**Task directions:** The records follow. Filter them to the lines that hold "number".

Records from a collection
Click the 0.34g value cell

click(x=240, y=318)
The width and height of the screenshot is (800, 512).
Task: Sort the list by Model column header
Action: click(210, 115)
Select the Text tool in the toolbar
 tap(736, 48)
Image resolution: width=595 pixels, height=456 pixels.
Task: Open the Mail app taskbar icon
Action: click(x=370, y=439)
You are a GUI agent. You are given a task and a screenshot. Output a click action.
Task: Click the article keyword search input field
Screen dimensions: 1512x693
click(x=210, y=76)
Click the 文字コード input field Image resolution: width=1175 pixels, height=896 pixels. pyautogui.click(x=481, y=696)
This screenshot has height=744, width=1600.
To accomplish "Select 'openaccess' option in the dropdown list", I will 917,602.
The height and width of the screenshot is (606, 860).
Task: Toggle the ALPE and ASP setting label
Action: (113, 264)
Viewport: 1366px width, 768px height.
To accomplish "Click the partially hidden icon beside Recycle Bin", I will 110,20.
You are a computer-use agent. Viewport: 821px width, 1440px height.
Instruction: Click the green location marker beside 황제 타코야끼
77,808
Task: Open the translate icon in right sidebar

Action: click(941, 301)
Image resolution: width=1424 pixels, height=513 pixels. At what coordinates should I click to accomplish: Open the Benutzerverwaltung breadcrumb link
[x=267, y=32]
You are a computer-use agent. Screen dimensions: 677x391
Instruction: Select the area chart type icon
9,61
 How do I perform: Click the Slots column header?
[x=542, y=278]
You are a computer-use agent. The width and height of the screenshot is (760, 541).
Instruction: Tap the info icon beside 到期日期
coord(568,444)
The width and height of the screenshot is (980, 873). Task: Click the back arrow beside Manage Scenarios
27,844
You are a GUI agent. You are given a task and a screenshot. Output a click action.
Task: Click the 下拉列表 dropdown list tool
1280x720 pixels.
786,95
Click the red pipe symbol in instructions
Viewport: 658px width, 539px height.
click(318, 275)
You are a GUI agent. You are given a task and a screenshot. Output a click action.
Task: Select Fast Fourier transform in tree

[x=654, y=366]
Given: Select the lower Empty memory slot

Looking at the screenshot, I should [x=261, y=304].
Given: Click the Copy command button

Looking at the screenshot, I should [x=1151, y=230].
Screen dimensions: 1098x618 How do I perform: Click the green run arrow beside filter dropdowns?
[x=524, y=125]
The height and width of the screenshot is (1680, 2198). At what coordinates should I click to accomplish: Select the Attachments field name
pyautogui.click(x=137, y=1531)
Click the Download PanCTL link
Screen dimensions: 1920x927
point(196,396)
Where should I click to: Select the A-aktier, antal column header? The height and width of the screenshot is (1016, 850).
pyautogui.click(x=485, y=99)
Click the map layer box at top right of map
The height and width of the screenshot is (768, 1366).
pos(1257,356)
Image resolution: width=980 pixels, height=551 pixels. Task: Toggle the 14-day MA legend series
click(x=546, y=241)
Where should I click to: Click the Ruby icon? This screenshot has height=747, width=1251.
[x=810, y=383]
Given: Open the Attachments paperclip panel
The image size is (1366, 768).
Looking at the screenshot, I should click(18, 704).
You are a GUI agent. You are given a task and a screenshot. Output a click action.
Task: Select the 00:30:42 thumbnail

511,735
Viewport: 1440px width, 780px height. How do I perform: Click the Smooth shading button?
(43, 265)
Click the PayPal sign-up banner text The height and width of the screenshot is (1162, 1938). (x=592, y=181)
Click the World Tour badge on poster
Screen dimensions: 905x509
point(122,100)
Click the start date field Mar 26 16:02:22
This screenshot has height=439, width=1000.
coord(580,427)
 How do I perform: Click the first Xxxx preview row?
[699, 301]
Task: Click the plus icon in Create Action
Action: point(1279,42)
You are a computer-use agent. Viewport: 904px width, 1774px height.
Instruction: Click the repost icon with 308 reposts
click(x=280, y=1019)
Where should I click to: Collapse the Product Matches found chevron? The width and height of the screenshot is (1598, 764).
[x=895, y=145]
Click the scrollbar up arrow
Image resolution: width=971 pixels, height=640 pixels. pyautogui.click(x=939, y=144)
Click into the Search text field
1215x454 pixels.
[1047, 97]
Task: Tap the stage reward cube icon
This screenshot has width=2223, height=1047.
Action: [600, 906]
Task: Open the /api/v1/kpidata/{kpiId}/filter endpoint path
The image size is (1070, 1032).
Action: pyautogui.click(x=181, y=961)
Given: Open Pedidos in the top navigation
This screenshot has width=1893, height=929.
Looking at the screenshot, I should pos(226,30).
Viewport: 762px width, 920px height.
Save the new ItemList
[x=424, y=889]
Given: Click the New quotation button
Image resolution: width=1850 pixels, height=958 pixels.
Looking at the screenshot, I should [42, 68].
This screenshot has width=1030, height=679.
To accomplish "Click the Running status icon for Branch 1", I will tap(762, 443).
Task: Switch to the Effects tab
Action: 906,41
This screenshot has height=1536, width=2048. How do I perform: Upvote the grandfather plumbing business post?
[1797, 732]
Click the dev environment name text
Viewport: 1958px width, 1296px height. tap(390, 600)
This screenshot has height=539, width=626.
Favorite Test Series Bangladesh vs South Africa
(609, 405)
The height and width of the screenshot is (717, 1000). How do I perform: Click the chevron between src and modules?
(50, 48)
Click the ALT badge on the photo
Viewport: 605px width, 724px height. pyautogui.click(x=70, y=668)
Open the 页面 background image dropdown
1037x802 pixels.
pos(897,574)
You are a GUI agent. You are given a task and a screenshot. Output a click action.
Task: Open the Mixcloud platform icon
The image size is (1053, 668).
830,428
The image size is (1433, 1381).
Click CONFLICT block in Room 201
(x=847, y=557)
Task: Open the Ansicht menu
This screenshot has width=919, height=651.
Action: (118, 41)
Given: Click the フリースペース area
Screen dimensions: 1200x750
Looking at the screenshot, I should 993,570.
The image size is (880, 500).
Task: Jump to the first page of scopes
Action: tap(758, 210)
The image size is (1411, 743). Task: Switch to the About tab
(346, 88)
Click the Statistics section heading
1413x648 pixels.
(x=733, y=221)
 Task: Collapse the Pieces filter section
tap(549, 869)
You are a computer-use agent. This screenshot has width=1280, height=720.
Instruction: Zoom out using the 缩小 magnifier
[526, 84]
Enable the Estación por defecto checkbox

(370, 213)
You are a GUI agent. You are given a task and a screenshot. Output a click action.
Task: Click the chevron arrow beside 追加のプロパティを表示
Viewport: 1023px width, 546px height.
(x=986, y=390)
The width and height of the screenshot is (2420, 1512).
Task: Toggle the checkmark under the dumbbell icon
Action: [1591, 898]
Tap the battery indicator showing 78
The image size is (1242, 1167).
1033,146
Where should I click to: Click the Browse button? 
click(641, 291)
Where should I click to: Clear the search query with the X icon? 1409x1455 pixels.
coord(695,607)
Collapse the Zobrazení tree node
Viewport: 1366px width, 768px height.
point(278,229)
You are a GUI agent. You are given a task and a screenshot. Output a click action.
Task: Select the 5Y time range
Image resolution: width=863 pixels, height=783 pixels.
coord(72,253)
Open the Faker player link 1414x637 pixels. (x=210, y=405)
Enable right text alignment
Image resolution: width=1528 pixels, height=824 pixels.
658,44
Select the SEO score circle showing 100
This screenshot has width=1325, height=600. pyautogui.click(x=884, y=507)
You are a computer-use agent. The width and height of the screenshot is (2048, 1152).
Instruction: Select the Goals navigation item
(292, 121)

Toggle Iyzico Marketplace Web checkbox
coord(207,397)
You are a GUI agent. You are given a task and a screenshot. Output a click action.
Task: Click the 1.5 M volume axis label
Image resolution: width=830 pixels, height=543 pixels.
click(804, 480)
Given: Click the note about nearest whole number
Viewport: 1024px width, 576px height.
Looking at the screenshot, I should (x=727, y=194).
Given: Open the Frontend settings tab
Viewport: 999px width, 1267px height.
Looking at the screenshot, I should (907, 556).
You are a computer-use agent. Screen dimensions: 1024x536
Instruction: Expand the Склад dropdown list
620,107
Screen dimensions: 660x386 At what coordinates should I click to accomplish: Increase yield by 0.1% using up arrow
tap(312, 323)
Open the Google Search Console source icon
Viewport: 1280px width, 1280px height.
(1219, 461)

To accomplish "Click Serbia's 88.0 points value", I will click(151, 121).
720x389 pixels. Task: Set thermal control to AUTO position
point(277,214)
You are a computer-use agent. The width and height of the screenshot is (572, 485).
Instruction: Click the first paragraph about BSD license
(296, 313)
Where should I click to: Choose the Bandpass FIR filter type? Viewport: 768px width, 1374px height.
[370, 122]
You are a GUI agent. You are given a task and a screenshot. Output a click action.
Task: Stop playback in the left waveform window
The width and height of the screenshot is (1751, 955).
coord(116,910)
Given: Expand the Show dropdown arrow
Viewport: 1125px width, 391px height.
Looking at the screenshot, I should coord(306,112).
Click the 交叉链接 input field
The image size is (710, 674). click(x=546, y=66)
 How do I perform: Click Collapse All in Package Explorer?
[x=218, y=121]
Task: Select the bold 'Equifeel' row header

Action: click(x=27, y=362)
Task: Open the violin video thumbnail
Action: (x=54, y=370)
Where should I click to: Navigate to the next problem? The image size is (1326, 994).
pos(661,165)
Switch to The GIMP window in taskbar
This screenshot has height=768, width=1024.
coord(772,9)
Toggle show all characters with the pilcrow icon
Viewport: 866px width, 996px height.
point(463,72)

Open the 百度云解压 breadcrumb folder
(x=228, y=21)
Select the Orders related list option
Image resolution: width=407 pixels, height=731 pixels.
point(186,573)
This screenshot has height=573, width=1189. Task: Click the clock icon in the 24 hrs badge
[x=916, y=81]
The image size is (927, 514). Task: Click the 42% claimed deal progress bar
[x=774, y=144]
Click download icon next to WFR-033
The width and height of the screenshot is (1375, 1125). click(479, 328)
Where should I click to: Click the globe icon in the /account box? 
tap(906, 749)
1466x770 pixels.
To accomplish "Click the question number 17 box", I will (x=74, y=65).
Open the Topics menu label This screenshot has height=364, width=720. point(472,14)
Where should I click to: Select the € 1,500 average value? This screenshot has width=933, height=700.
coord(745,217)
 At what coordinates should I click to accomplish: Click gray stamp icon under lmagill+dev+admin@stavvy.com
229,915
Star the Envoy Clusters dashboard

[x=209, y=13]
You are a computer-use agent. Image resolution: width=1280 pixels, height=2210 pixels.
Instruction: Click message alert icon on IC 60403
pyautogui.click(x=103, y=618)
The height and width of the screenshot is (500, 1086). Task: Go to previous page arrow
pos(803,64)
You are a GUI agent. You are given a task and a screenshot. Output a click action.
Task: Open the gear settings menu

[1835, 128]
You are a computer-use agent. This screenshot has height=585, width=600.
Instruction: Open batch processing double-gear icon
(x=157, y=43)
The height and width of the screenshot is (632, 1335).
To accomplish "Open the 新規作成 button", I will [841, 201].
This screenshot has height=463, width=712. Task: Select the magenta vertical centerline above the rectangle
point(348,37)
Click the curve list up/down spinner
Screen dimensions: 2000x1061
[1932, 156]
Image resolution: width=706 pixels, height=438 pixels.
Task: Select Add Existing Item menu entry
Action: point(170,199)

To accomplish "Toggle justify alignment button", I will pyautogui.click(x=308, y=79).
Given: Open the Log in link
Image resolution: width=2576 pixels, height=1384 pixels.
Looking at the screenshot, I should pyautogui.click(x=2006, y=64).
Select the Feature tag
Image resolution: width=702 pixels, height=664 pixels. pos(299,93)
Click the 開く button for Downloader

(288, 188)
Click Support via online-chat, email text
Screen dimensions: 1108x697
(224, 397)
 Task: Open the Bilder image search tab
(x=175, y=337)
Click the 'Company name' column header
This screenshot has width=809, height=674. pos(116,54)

**Problem solution:**
Given: Click the note about nearest whole number
To accomplish "Click the question number 17 box", I will (x=74, y=65).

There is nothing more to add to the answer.